Observation data (J2000 epoch)
- Constellation: Indus
- Right ascension: 20h 51m 17.59s
- Declination: -52d 49m 21.50s
- Redshift: 0.047493
- Heliocentric radial velocity: 14,238 km/s
- Distance: 650 Mly (199.2 Mpc)
- Apparent magnitude (V): 0.09
- Apparent magnitude (B): 0.12

Characteristics
- Type: Sa
- Size: 90,000 ly (estimated)
- Apparent size (V): 0.46' x 0.41'

Other designations
- LEDA 65543, 2MASX J20511757-5249221, WINGS J205117.58-524921.5, JO175

= PGC 65543 =

Galaxy located in the constellation Indus

PGC 65543 ( known as JO175), is a spiral galaxy, with extensive star forming regions, located in Indus.
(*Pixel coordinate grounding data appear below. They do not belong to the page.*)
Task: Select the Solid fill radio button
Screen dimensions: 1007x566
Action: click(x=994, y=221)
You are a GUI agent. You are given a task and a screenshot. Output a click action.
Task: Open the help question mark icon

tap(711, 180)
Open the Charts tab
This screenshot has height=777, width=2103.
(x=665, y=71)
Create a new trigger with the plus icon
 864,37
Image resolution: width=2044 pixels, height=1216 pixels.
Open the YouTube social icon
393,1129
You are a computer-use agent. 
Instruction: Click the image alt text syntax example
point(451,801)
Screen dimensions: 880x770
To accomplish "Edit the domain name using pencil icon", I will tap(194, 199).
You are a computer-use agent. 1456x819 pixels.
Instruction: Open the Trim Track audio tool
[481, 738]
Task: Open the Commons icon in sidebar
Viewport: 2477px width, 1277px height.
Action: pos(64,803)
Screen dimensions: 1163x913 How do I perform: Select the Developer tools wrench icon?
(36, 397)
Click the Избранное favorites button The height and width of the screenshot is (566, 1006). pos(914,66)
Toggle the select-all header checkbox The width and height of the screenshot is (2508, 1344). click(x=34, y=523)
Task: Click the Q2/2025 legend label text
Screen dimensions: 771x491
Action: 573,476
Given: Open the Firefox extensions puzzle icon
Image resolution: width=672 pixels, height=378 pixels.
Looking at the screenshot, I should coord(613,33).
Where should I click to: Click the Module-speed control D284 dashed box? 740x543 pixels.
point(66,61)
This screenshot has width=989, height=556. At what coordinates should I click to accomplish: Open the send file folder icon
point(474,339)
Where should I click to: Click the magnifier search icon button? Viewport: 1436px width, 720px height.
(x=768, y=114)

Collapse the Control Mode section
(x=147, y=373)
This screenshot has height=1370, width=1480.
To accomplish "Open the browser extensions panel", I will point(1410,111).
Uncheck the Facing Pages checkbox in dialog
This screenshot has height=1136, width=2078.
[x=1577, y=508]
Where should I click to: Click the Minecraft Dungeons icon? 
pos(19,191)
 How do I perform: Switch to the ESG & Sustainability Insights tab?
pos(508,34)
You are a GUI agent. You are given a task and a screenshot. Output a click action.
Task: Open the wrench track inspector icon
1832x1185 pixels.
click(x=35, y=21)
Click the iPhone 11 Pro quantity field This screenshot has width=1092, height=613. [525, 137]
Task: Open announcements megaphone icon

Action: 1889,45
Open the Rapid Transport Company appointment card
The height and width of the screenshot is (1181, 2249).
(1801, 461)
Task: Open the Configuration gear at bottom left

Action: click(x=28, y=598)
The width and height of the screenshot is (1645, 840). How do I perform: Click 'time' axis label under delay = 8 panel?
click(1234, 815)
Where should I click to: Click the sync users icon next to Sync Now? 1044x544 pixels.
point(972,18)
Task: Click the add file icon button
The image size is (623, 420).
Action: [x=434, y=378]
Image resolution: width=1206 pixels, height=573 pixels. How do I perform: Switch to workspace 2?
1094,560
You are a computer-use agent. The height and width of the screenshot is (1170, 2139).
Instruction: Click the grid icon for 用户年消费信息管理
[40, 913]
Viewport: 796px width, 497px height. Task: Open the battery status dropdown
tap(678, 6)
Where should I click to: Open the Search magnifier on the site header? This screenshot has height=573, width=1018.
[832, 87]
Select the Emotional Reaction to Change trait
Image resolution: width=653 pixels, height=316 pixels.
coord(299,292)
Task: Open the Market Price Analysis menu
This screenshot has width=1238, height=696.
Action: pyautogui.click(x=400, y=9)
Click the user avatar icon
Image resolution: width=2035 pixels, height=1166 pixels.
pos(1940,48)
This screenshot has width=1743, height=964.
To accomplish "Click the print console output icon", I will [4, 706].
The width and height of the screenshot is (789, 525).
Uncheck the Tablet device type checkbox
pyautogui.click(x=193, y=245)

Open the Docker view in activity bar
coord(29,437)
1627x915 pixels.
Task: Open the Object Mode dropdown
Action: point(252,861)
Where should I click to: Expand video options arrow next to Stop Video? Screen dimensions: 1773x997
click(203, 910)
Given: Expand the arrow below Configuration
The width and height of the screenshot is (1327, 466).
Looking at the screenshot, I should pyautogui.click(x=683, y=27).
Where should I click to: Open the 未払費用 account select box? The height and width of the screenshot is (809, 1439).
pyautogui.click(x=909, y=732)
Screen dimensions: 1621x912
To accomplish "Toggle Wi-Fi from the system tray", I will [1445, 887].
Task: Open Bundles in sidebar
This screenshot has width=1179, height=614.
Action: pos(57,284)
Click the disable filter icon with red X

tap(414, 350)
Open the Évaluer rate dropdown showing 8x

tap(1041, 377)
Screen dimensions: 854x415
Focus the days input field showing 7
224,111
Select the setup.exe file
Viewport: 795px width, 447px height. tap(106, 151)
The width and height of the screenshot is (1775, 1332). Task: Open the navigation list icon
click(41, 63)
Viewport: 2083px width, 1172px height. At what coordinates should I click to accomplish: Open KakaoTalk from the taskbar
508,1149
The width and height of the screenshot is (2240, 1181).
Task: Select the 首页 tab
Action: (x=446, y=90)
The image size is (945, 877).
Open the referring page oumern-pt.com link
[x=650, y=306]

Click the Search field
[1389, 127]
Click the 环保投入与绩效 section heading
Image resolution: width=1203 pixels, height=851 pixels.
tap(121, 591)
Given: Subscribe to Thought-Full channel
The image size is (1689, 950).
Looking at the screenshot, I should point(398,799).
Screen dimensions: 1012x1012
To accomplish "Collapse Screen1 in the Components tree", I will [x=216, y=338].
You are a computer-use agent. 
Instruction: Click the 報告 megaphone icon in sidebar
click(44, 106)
It is 650 million light-years away from the Solar System and approximately measuring 90,000 light-years in diameter. The tidal interactions from certain galaxies which PGC 65543 is moving towards to, have caused it to get distorted. Its star-forming gas and dust are dynamically stripped by ram-pressure and formed into tendrils that stretch outwards, thus gives an appearance of a jellyfish galaxy.